As I noted in a recent post about Bagram and the habeas corpus cases of four detainees being held there, U.S. District Judge John Bates ordered the Pentagon to produce information about just how many of those 600 men and boys were picked up outside of Afghanistan.  Well, the Defense Department responded to Bates, but the answer?

It's blacked out.

This matters because the Justice Department has been arguing that the Bagram prison just holds warriors picked up on the "battlefield" in Afghanistan, and under international law they can be held indefinitely.

But we know that at least some of the prisoners -- including the four habeas petitioners I wrote about -- were picked up as far away as Yemen, Pakistan and even Thailand.  That suggests that Bagram is being used more as a holding pen for suspected terrorists from around the world - much like the prison at Guantanamo Bay -- than as a temporary battlefield detention center. And the more it's like Gitmo, the more likely it is that Bagram prisoners deserve the same rights that Gitmo prisoners do under the U.S. Constitution.

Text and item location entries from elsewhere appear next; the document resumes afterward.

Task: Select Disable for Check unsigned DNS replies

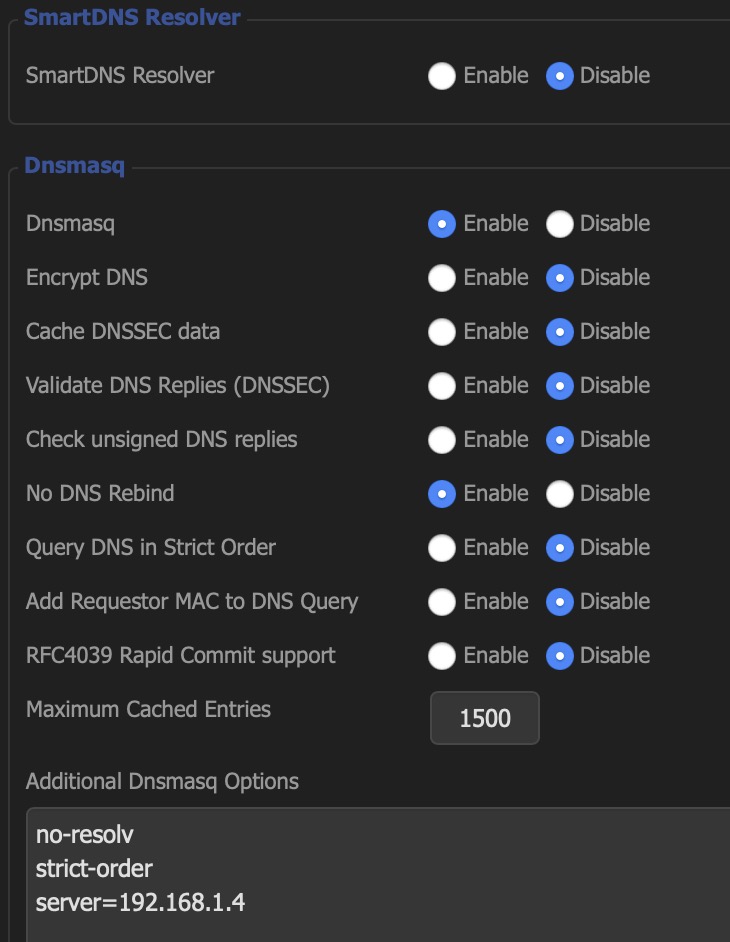Action: [x=559, y=440]
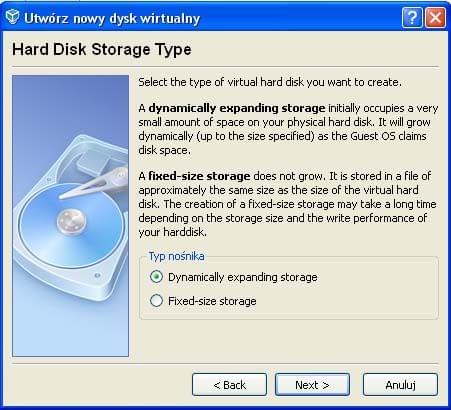This screenshot has width=451, height=410.
Task: Click the "Typ nośnika" group label
Action: (176, 256)
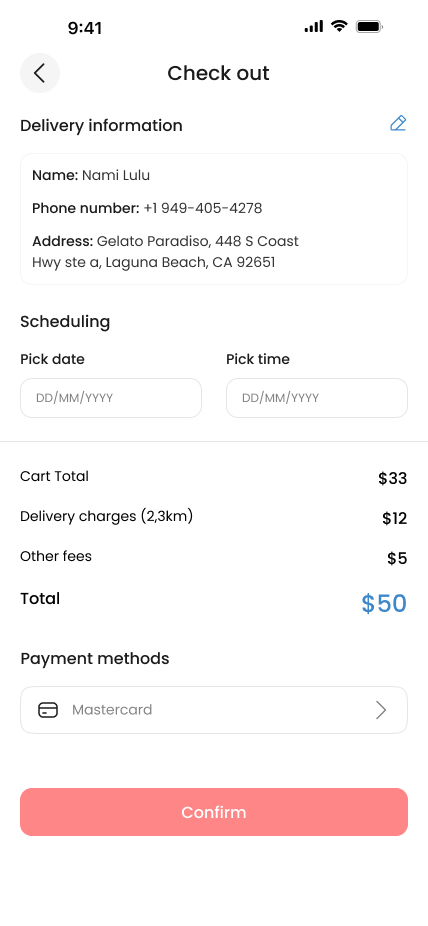Tap the battery status icon
Screen dimensions: 428x926
coord(369,27)
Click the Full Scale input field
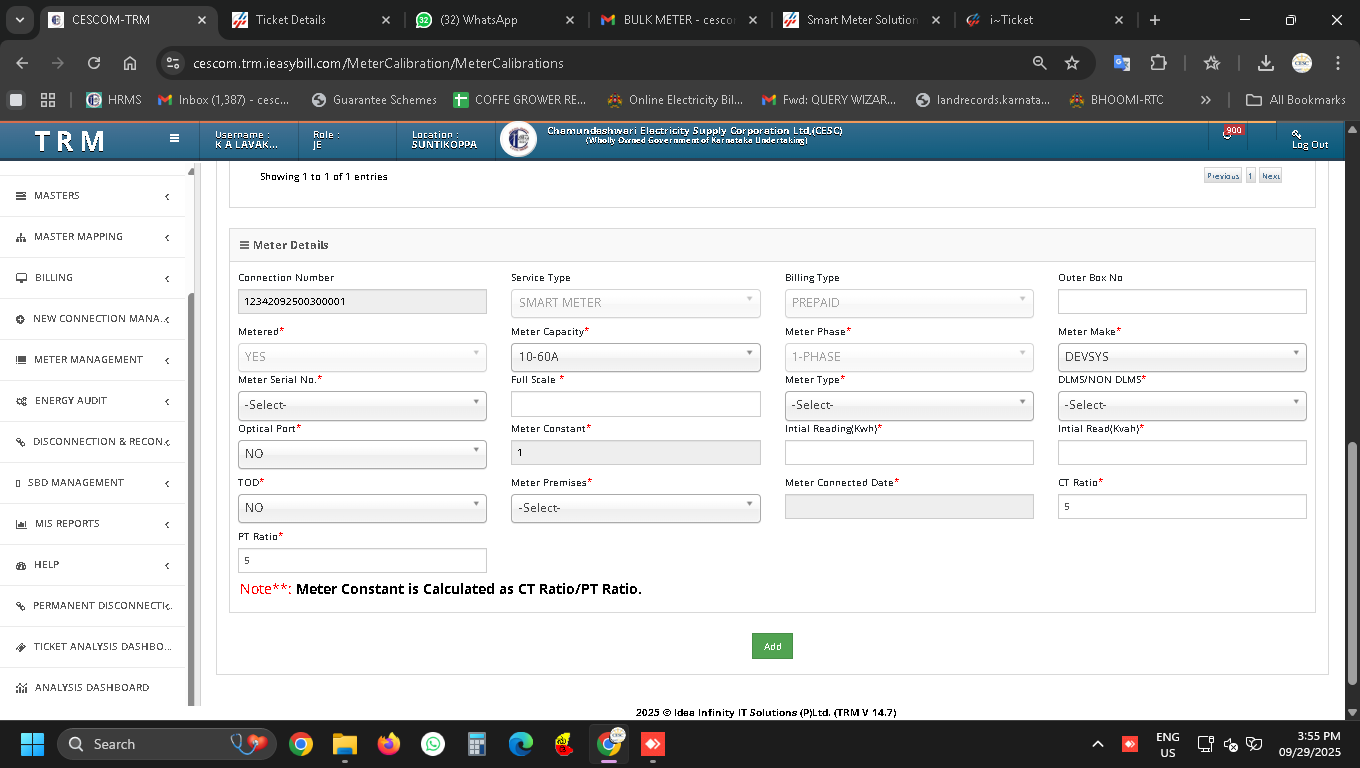The image size is (1360, 768). pyautogui.click(x=635, y=404)
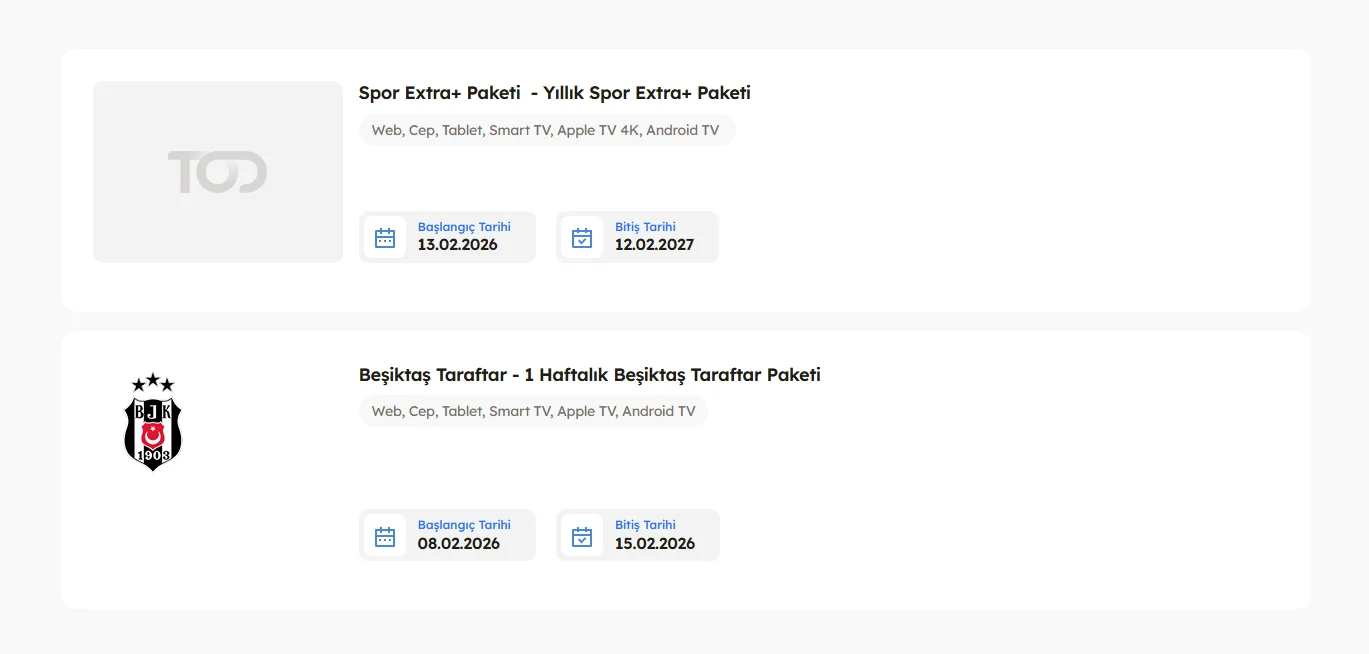
Task: Click the Apple TV 4K device list chip
Action: [546, 130]
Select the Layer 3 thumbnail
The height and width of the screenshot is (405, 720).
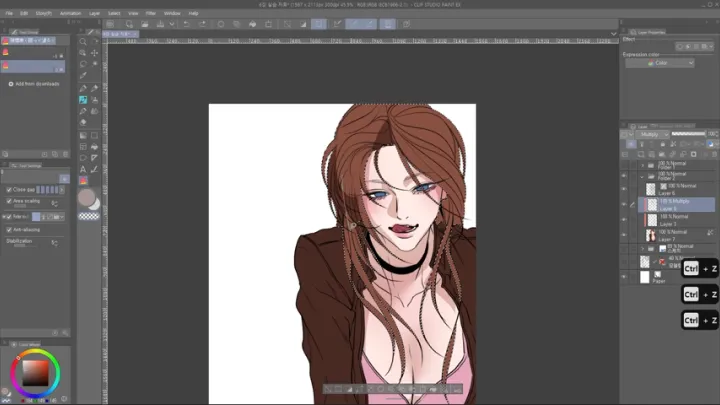(652, 220)
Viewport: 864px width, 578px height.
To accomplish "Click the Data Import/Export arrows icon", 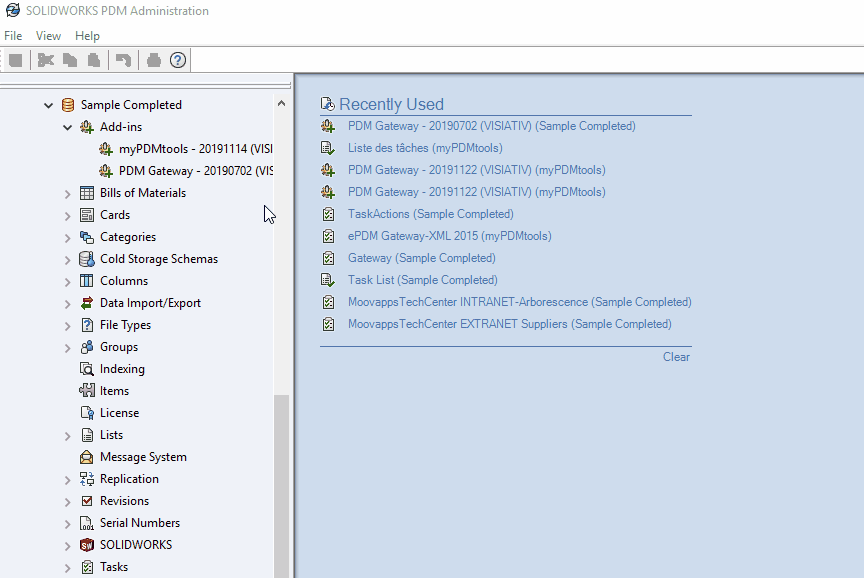I will tap(87, 303).
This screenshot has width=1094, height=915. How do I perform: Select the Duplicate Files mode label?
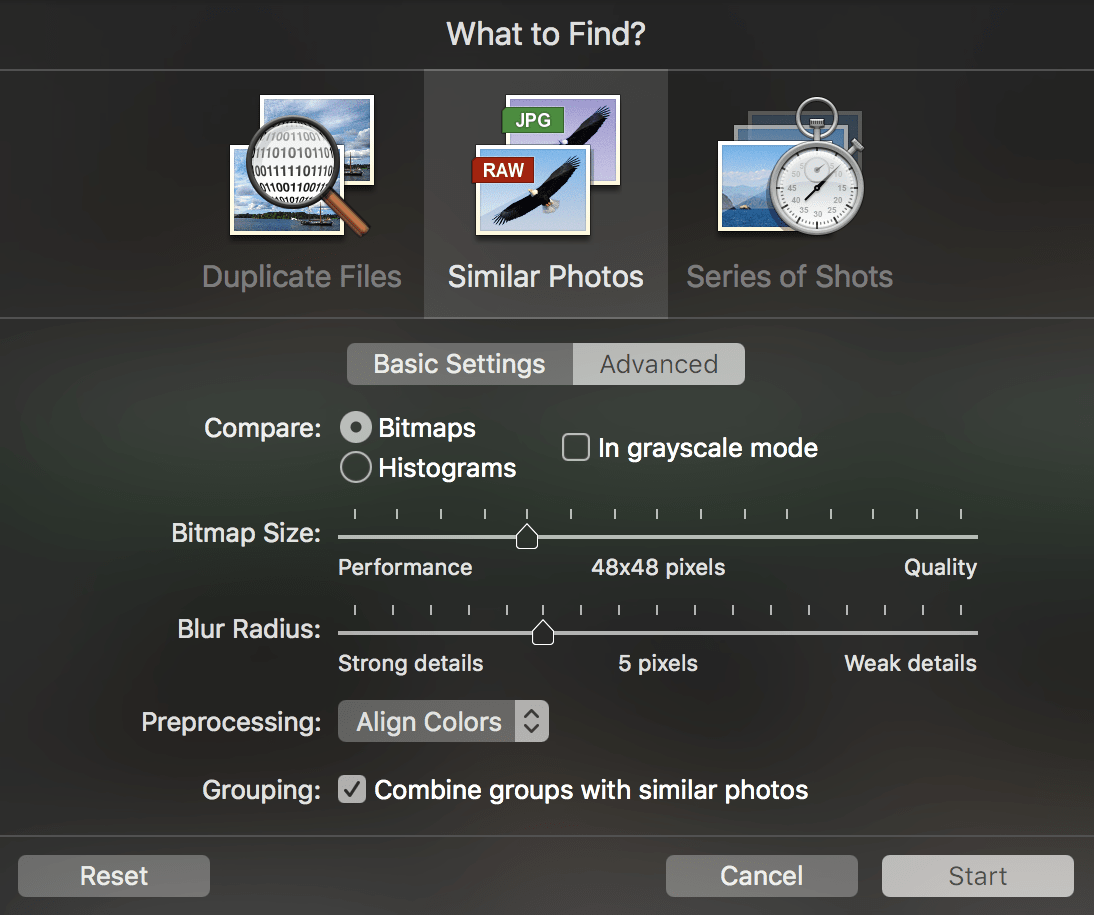point(302,277)
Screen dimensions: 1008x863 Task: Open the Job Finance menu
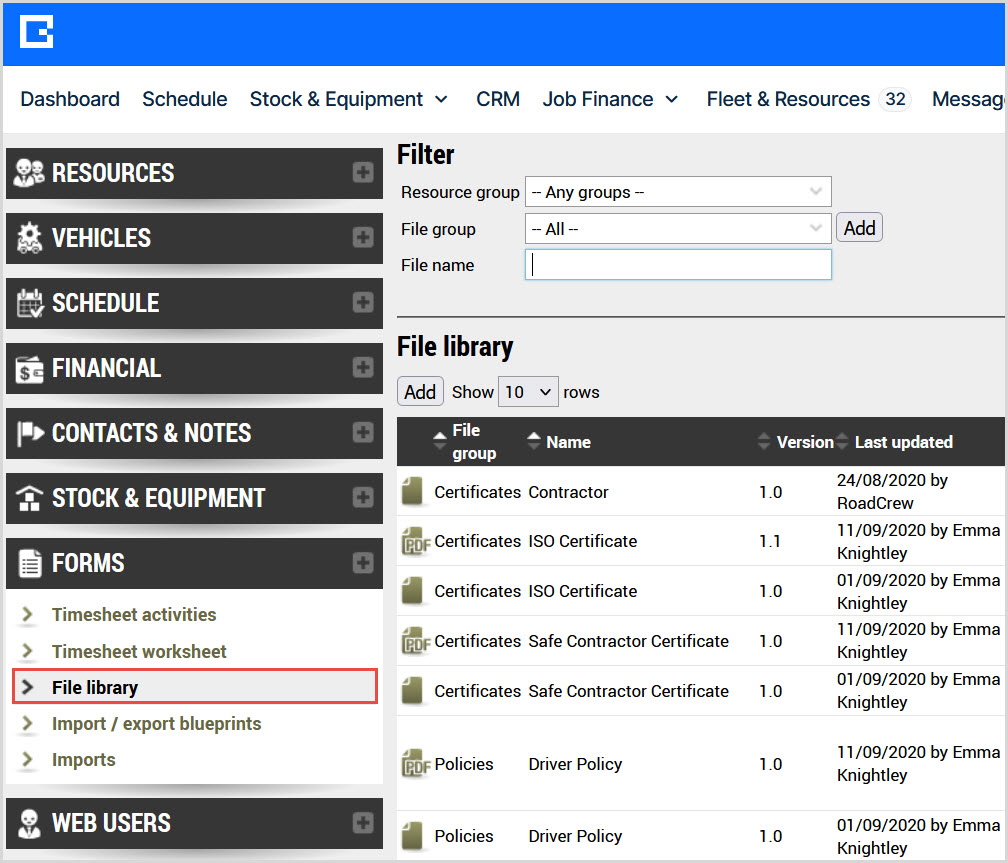[610, 99]
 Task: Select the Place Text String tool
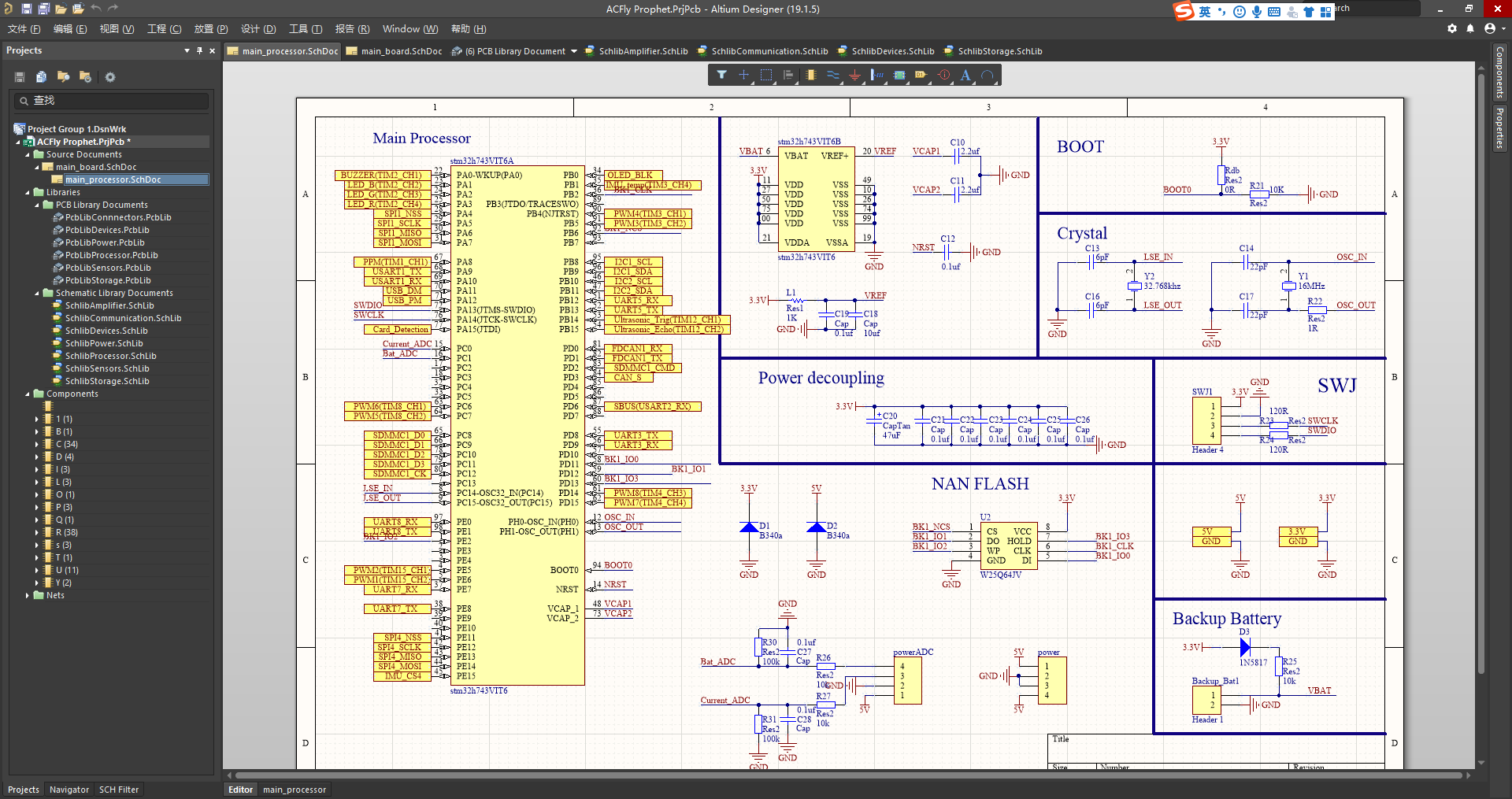(965, 76)
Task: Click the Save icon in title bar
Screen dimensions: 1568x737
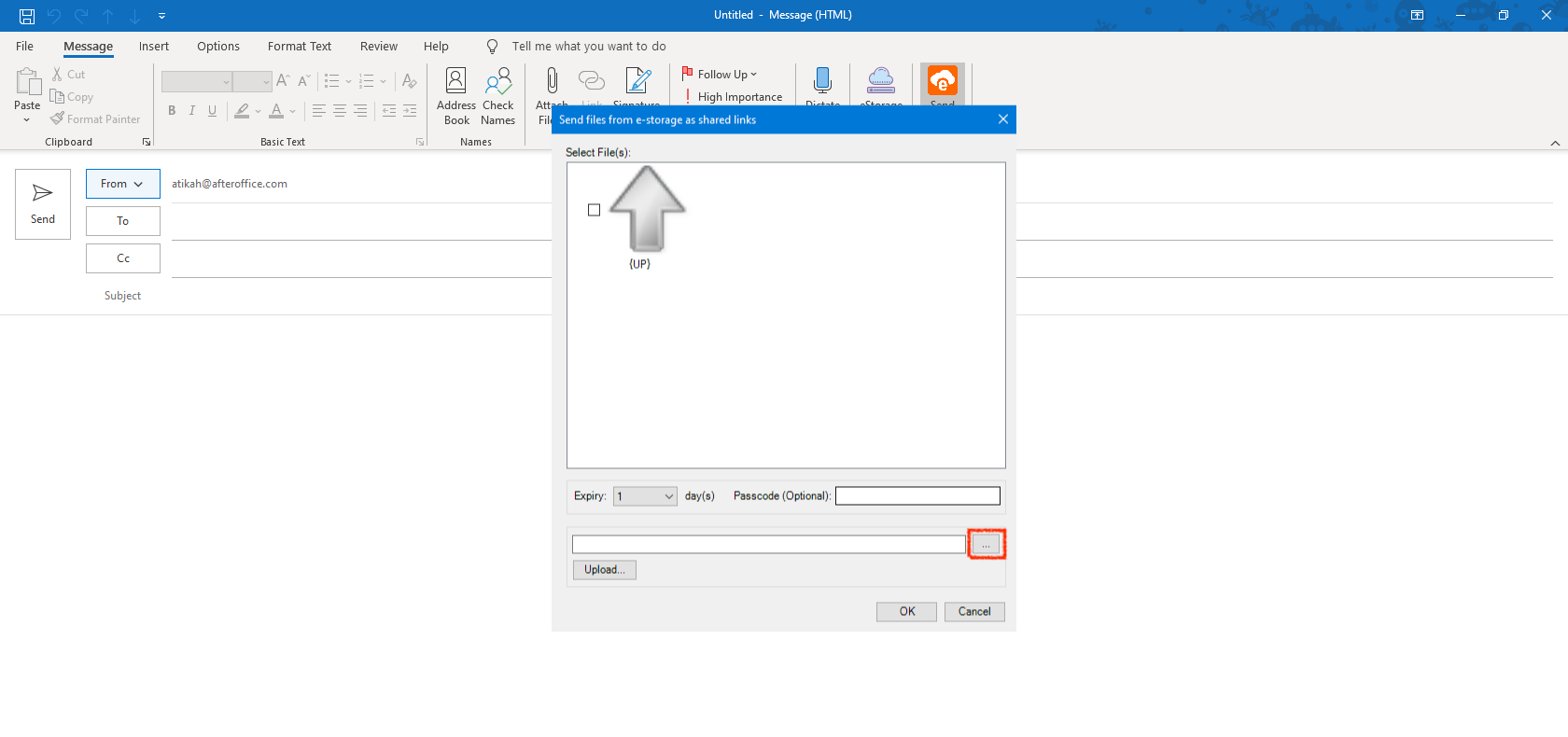Action: 27,16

I, for one, was pretty disappointed to learn that when the government filed its document responding to Judge Bates on Jan. 16 - just four days before President Obama's inauguration -- the Justice Department had redacted the part that contained the answer. (My request for an explanation earlier today from Pentagon spokesman LTC Mark Wright went unanswered.)

What's that about?  What is the government hiding, and why is Judge Bates letting it get away with it?

Judge Bates has also asked the government -- now, the Obama administration -- to "provide input regarding the definition of 'enemy combatant'" in light of Obama's Jan. 22 executive order on prisoner detention. Bates has also asked the administration to explain whether it plans to reverse the Bush administration's position that it can hold Bagram detainees indefinitely.

Let's hope those statements won't be blacked out, too.